Description of the task:
Wherever the line with "The width and height of the screenshot is (1062, 570)." sits in the listing below, transcribe from it up to and including the line with "Given: Click the filter funnel icon", exactly, and leave the remaining lines out.

Material shown:

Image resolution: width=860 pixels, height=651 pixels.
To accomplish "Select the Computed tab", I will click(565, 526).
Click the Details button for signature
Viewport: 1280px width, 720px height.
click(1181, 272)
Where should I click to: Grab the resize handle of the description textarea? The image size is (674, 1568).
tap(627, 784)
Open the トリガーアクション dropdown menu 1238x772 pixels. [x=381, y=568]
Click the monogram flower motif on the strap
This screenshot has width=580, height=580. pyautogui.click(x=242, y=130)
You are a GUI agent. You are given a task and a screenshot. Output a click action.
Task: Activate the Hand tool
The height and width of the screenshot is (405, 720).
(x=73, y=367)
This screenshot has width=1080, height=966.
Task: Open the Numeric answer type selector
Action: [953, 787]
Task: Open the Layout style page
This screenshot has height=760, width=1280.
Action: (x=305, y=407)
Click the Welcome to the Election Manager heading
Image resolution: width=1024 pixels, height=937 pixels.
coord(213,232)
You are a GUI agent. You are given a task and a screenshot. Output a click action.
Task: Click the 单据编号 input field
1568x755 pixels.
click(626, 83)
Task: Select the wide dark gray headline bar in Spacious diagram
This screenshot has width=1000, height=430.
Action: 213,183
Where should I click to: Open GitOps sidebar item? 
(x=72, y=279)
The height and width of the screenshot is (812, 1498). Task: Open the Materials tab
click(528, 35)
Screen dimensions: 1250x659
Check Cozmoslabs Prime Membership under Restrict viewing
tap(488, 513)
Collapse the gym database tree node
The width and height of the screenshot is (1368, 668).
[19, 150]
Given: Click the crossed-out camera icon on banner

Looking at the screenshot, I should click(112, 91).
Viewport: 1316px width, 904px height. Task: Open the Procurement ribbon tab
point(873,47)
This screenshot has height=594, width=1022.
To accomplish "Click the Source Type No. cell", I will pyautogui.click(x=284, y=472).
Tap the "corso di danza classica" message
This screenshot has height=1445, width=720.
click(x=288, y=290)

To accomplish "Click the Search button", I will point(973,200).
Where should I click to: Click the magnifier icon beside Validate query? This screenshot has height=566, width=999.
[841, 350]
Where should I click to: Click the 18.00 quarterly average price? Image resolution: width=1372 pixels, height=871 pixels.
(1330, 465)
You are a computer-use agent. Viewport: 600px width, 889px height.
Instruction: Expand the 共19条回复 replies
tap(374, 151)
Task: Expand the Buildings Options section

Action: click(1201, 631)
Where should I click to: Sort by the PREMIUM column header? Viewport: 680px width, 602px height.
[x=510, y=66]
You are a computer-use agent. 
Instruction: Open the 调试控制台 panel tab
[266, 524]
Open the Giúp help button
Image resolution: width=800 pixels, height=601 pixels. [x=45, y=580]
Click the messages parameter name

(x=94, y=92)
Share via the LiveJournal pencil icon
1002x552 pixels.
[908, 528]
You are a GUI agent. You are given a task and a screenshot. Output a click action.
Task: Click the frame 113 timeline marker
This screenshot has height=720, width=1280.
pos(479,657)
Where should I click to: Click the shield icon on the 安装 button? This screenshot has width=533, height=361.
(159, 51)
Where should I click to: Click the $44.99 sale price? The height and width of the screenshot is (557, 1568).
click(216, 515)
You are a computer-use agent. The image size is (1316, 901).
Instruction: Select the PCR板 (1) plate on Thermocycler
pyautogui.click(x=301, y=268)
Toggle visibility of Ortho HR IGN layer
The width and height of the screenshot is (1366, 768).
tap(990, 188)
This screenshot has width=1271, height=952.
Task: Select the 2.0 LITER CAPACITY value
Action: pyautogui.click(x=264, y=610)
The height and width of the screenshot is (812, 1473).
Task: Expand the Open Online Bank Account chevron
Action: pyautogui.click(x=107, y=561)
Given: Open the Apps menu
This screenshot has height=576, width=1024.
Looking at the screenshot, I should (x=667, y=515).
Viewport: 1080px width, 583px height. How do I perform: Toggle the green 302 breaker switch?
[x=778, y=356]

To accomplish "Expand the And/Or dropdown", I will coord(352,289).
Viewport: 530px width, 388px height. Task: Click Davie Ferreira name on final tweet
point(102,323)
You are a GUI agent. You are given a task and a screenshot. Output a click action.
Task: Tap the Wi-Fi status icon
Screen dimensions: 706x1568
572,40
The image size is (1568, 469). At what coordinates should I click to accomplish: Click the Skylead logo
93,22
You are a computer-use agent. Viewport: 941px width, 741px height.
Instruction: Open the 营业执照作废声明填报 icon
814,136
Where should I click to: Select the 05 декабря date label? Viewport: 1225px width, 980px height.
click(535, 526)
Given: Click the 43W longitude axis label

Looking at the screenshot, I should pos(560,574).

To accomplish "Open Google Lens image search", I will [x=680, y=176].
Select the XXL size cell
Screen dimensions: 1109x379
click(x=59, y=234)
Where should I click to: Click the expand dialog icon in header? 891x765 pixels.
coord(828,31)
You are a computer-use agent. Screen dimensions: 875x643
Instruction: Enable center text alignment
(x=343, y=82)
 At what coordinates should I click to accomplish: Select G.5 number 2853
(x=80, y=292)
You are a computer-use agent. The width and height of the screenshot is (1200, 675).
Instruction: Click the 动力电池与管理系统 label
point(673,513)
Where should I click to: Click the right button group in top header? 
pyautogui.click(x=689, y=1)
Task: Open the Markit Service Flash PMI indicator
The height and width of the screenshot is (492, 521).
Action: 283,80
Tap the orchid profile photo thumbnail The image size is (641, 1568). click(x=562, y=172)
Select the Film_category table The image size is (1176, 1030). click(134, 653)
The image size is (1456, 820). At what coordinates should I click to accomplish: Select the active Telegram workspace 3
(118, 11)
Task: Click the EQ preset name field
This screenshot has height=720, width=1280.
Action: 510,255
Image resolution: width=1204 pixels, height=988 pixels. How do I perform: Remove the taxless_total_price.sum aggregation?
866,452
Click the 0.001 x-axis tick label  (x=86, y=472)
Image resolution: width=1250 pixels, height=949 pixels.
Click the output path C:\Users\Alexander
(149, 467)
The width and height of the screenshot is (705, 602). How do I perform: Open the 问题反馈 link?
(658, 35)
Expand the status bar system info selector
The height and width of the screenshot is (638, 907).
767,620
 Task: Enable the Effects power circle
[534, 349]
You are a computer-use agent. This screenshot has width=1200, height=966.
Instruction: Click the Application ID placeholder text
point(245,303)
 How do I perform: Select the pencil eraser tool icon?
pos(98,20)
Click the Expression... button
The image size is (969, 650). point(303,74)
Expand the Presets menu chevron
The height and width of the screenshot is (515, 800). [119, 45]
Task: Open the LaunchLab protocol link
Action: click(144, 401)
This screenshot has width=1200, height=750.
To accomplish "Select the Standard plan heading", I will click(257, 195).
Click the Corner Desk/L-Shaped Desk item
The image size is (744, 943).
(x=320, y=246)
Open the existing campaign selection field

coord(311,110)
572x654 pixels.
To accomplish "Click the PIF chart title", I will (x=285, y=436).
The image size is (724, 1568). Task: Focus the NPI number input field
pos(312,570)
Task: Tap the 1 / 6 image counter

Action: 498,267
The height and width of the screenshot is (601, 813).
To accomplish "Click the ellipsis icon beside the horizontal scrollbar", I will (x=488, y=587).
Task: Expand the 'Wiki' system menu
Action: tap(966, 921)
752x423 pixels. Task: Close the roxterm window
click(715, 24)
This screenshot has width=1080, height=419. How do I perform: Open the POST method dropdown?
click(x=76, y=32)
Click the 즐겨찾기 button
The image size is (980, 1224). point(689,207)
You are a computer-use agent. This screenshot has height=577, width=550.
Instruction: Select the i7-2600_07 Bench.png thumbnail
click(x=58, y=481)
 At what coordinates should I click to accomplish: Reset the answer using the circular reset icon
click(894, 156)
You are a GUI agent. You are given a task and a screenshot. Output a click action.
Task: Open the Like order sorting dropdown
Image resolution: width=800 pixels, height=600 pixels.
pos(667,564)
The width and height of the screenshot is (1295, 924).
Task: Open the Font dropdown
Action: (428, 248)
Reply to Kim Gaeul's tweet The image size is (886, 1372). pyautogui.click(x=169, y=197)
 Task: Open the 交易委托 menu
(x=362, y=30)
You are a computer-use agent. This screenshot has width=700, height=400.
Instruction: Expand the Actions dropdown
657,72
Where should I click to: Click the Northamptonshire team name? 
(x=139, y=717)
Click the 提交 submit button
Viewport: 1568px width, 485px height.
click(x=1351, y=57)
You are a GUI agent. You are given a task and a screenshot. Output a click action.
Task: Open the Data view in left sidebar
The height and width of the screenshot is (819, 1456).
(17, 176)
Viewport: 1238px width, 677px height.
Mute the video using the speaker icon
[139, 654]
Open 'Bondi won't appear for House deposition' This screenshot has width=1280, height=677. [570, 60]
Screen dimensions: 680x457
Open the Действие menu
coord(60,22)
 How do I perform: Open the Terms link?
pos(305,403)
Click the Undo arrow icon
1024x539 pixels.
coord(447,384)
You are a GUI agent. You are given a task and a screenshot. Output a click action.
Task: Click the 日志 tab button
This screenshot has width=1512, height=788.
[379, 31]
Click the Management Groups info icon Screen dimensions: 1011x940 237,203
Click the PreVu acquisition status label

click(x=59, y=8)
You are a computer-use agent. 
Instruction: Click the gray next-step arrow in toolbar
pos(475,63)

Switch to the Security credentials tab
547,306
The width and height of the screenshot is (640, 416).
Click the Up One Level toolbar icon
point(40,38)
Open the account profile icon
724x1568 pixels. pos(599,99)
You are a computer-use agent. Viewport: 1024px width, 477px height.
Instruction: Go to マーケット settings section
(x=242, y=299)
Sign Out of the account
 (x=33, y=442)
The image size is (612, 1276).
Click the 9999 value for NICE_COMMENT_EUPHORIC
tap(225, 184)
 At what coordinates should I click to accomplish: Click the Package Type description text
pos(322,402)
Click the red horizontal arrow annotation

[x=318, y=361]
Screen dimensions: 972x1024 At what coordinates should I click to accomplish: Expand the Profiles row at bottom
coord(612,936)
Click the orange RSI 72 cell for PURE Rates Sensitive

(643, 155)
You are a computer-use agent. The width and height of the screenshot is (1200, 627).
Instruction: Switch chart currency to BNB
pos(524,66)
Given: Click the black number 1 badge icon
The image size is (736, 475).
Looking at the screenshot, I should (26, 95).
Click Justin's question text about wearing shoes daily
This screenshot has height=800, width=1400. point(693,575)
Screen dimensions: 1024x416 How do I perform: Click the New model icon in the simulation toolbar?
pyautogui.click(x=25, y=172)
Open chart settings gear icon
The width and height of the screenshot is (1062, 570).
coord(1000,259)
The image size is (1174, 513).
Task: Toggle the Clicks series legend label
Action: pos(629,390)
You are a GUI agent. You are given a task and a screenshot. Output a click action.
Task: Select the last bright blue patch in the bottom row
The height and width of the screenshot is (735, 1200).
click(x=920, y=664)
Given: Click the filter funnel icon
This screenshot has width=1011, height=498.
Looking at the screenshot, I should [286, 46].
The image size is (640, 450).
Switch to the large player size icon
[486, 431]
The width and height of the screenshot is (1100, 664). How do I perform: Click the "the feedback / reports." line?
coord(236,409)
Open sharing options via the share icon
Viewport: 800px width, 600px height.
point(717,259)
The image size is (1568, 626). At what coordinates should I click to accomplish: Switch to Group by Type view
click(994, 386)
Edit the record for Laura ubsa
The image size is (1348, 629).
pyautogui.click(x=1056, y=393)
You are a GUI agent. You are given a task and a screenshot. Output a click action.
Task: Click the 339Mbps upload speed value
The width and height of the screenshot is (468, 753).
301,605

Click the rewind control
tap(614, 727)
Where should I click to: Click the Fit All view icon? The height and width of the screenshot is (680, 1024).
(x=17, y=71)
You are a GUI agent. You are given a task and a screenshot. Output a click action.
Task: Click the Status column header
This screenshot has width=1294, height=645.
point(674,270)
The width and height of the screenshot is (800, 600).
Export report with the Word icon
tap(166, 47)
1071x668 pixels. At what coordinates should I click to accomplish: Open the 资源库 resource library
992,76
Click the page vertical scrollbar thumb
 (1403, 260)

Written answer:
The width and height of the screenshot is (1062, 570).
coord(1000,259)
The image size is (1174, 513).
Task: Toggle the Clicks series legend label
Action: pos(629,390)
You are a GUI agent. You are given a task and a screenshot. Output a click action.
Task: Select the last bright blue patch in the bottom row
The height and width of the screenshot is (735, 1200).
click(x=920, y=664)
Given: Click the filter funnel icon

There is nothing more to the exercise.